Even our theology points to community—in the Trinity, we no longer have only the Father and the Son, or God and Jesus, or the Lover and the Beloved—not two figures, but three—with the descent of the Spirit, the very nexus of our God shifts from a binary to a dynamic community, interweaving and entwined. When we affirm our baptismal covenant, as we will in a few moments, we do not own it as our own responsibility, a personal salvation for ourselves alone; nor is it the sole responsibility of God to keep us good and holy—a challenge if there ever was one! No, we respond, ‘I will, with God’s help’. Even the promises we make as Christians are those which are neither ‘mine’, nor ‘theirs’, but ‘ours’.


Each time we pray for another; listen to another; receive the sacrament with another; greet one another in the name of Christ, we are participating in the Church which was born on Pentecost because the Church is not one which we claim as ‘mine’, as my children might a coveted toy car. The Church is ours, and created only by the dissolution of separation and recognition of the Spirit, in all her forms, on each of us and on one another—even those who trouble us.

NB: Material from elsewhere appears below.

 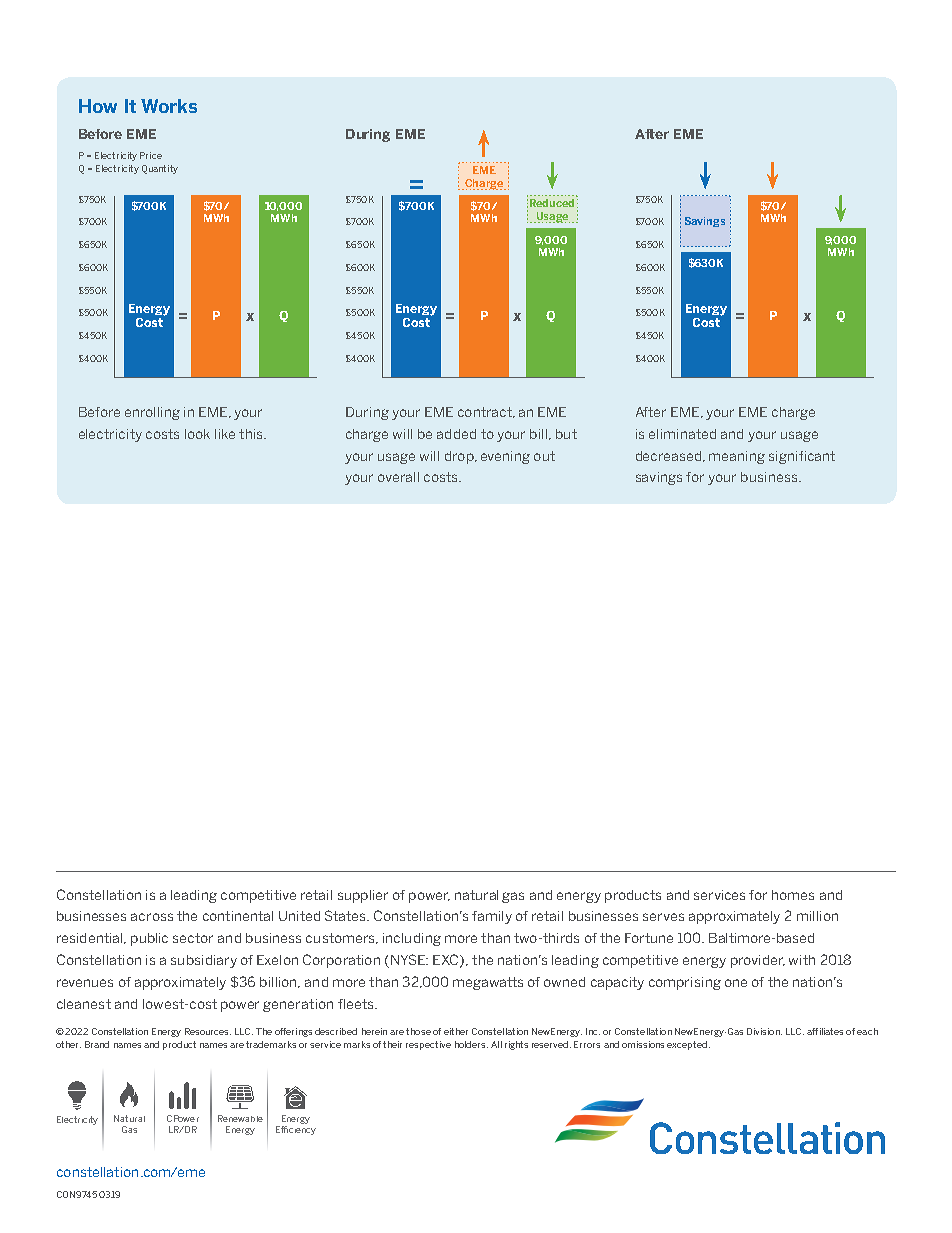 I want to click on Renewable, so click(x=240, y=1118).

Episcopalians are far from being Pentecostal in nature—but perhaps it’s time to rethink that. To notice what we choose to claim, and what we dismiss as not being ‘of us’. The Church, in her sacred mystery, came into being through her imperfect, works-in-progress people. And she still is. And, Church, this mystery is ours to create and to sustain and to adapt and to share. Not mine up here in this pulpit. Not yours, out there is the pews. But ours. Graciously, abundantly ours.